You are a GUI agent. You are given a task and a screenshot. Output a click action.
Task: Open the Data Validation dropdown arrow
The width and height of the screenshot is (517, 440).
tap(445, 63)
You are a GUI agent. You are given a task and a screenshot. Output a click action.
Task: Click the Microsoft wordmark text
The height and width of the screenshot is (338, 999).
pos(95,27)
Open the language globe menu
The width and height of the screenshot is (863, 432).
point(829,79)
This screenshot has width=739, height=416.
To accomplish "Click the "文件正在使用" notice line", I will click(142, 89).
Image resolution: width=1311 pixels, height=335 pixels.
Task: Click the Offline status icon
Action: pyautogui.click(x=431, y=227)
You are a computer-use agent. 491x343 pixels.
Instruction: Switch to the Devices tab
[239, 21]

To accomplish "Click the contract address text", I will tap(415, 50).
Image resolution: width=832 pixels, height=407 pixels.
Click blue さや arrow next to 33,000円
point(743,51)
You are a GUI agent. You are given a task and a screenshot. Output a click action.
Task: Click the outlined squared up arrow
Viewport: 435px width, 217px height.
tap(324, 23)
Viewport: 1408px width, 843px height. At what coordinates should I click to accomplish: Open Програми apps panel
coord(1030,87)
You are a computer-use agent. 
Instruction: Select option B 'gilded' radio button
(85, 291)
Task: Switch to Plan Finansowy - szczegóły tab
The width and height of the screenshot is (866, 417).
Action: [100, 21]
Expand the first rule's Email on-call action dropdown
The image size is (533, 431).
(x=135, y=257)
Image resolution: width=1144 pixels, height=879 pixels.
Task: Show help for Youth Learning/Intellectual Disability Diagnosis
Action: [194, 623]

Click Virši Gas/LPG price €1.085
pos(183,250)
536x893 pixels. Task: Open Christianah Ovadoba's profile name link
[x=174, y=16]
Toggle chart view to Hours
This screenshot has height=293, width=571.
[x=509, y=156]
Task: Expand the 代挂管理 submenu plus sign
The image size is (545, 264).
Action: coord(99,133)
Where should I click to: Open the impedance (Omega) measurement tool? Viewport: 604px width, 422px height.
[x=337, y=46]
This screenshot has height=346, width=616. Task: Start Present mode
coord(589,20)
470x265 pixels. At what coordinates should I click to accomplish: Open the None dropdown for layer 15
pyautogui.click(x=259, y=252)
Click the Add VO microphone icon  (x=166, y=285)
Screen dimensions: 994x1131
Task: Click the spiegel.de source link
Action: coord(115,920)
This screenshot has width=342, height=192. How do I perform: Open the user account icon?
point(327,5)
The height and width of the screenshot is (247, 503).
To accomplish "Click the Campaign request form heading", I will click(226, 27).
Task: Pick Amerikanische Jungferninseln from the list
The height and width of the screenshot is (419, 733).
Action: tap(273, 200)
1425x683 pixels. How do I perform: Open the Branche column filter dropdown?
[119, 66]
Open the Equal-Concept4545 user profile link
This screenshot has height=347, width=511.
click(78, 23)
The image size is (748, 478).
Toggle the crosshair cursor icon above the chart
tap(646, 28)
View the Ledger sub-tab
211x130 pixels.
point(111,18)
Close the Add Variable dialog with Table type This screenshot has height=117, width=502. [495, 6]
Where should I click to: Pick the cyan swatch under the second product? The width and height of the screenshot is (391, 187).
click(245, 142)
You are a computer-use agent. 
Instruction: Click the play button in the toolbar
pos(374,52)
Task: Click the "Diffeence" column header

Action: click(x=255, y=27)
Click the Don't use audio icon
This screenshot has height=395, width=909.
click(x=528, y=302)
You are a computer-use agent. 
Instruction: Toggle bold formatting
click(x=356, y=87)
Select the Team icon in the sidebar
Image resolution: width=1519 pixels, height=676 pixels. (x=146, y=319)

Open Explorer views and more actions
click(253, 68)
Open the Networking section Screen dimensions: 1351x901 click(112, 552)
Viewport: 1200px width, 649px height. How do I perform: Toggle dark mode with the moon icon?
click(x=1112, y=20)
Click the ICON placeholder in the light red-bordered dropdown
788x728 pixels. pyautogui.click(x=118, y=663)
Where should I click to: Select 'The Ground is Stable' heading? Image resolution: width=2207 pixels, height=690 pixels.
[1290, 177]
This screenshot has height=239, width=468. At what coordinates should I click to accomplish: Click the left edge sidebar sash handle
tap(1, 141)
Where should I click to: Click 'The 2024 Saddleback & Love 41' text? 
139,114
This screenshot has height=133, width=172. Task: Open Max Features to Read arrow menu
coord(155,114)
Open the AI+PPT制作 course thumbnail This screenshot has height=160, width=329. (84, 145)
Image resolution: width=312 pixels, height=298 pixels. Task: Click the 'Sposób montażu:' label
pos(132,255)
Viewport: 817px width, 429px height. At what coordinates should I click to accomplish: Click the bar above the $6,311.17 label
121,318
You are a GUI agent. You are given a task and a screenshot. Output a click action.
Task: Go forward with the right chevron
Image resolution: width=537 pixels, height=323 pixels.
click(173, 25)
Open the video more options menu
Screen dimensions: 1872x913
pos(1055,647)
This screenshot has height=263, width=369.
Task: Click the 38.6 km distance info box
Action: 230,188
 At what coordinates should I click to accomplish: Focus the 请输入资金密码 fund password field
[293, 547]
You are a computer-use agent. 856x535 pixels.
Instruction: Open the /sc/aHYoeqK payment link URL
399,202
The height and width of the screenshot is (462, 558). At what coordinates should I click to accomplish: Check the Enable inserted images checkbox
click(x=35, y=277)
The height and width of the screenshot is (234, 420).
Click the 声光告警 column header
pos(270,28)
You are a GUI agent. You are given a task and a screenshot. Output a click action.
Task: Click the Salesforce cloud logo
◇ ◇ ◇ ◇ ◇ ◇ ◇
## PROBLEM DETAILS
Lines with "Expand": copy every one of them from the listing above.

## PROBLEM SOLUTION
Expand the first rule's Email on-call action dropdown
Task: Expand the 代挂管理 submenu plus sign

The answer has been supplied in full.